I turned Icloud Music Library Back on

Way back when Apple Music started, I tried Icloud Music Library but then there were all the horror stories about it deleting entire libraries, and all that stuff, so I turned it off.

But recently I thought I would give it another go, but I prepared myself.

Firstly I used Jaikoz Jaikoz Audio Tagger to clean up my metadata. My library was a bit of a mess. It’s also got a lot of shit in it that I don’t actually listen to, so I really need to delete a whole heap of stuff.

I have about 10000 tracks totalling around 72GB. So after running Jaikoz through it, it mostly cleaned up the metadata and also the album art. Then I made a back up of my entire library on a spare hard drive (in addition to my Time Machine Backup), just in case.

Then, I ran some scripts from Dougs iTunes scripts (look it up) to embed al the artwork in the actual music files, cause iTunes likes to keep them separate in some cases (apparently).

Then I deleted all music from my iPhone and iPad, and resynced my libraries to me with the new album art and meta data. My entire library fits on my 128gb iPhone, but I only have a few playlists on my 64gb iPad.

Then, I deleted pretty much all my playlists, wanting to start fresh with icloud music library.

Then I went in and reset my icloud music library… so whatever had uploaded/synced to the cloud the first time round was deleted from the cloud. You do this in the My Account screen in itunes.

Then I turned it on (in itunes) and left it to it.

It took me about 2 days to resync my library back up to icloud.

Then, I turned it on, on my ipad. I did the “merge” function rather than the “Delete and replace” function, so whatever music was already on my iPad stayed on my iPad.

So now I can listen to all my music, even if it’s not on my iPad (it just downloads the song if it’s not already there).

Finally I turned it on, on my iPhone. This didn’t make much difference because my iPhone already has all my music on it.

Now, any playlists I create on any device are automatically synced to all the other devices (the best feature, I reckon).

Plus if I delete any of the shitty tracks I don’t want, it’s deleted permanently on all devices… and in the cloud as well. Unless it’s something you purchased in iTunes. Then you’re stuck with it.

I still think the idea behind Apple Music is just horrible (lets face it, how many people are going to go throw all of that?). But it does seem to work mostly okay now, if you can be bothered stuffing around with it, and you do things in the correct order.

A note: I am using the Apple Music app on my Android Nexus 5X. All the music is downloadable and playable there as well, and I’ve also got all my music in google play music as well.

Interested in how you found Jaikoz??

I found it ruined some of my tracks.
Eg, live songs on a compilation album made them go back to the original album, thereby creating 20 different albums/genres.
I know there is tons of options, I have just never been able to nail this app.

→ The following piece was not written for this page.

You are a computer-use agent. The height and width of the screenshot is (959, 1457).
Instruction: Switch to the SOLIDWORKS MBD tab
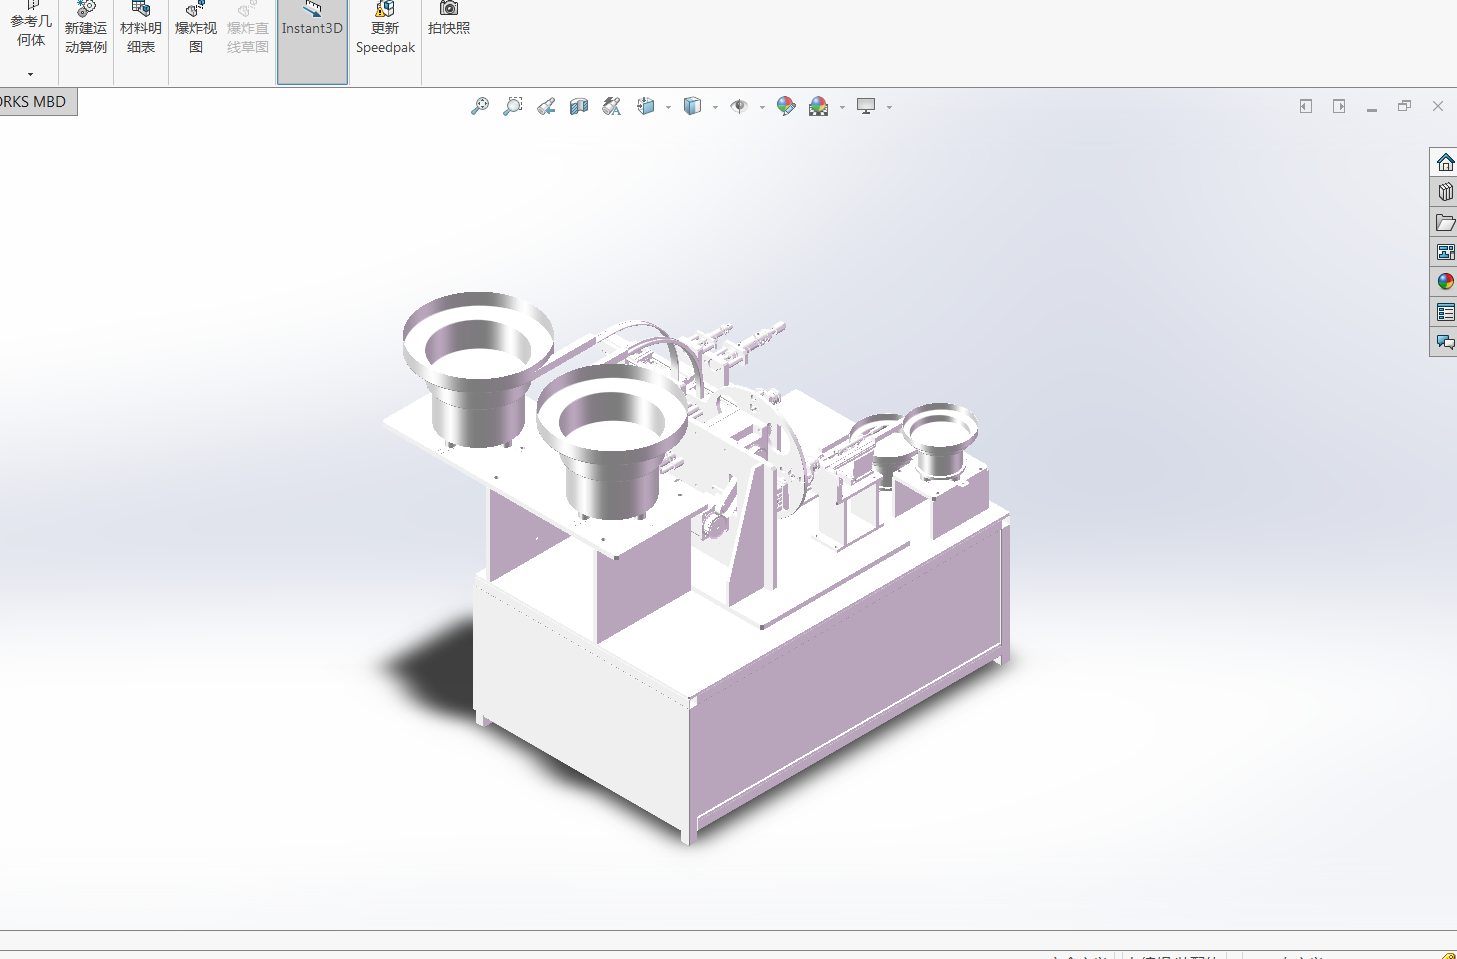pyautogui.click(x=36, y=102)
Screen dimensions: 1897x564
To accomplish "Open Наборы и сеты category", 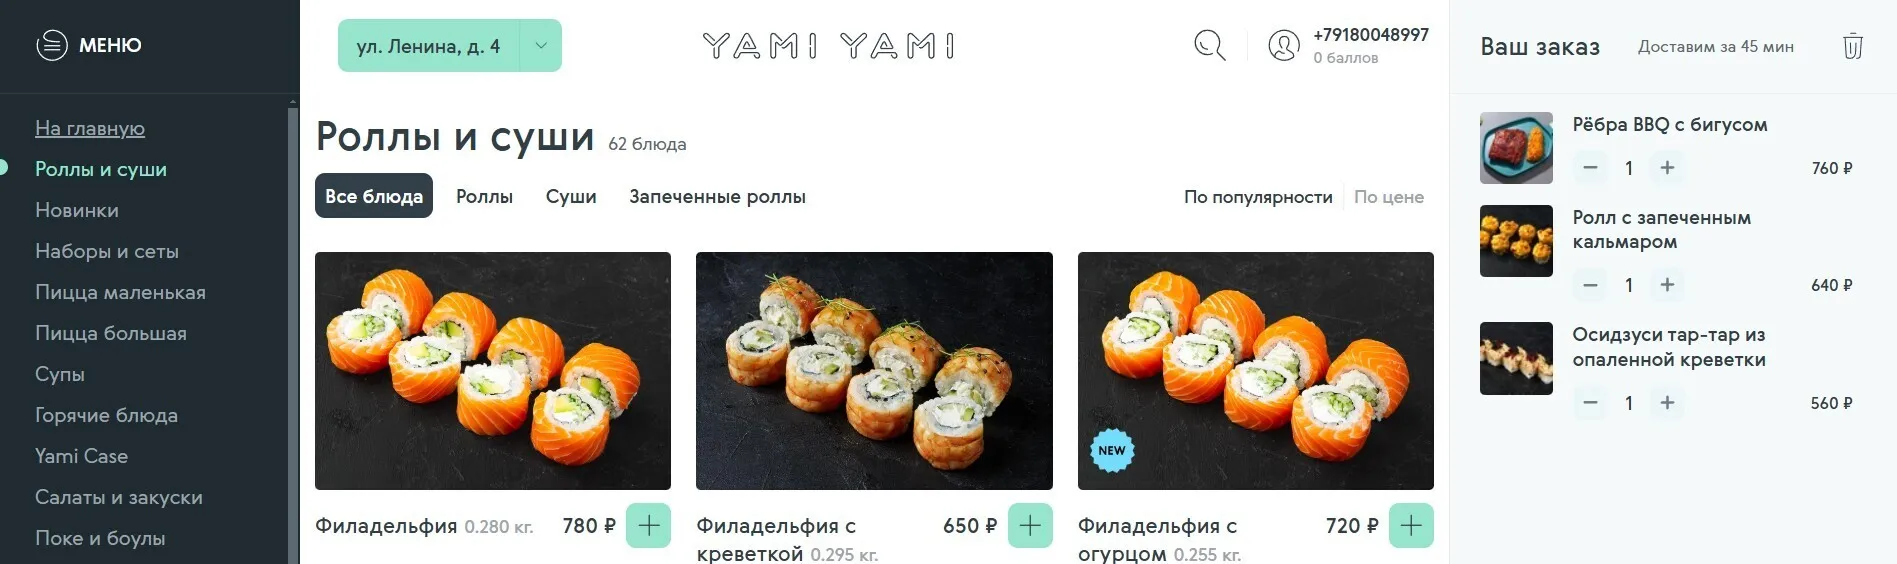I will (107, 251).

I didn’t use Jaikoz on my entire library, only the tracks without album art (there were about 1800). I did it in chunks and watched it do it to make sure that it didn’t stuff anything up too badly. There may well be problems, but if I come across a badly tagged/album artted track, I’ll mark the track with two stars and fix it later on manually.

It’s certainly not perfect, but at least, on the surface, my library “looks” a lot better than it did previously.

There’s probably other options instead of Jaikoz, which may do a better/faster job. It’s certainly tedious, but definitely easier than doing it by hand.

Doug’s iTunes Scripts still exists and is still updated??

Wow. I remember using that back in 2006. I had no idea iTunes even still supported that stuff.

Yeah I was surprised as well. I used the “find tracks with unembedded album art” script, and then the “embed album art” script. I had to do them in chunks of 100 as for some reason it would fail if you tried more than that, but it worked well. I was kind of surprised that they were still there and still worked, as I figured is the kind of thing Apple might put the kybosh on. Touch wood, they still could.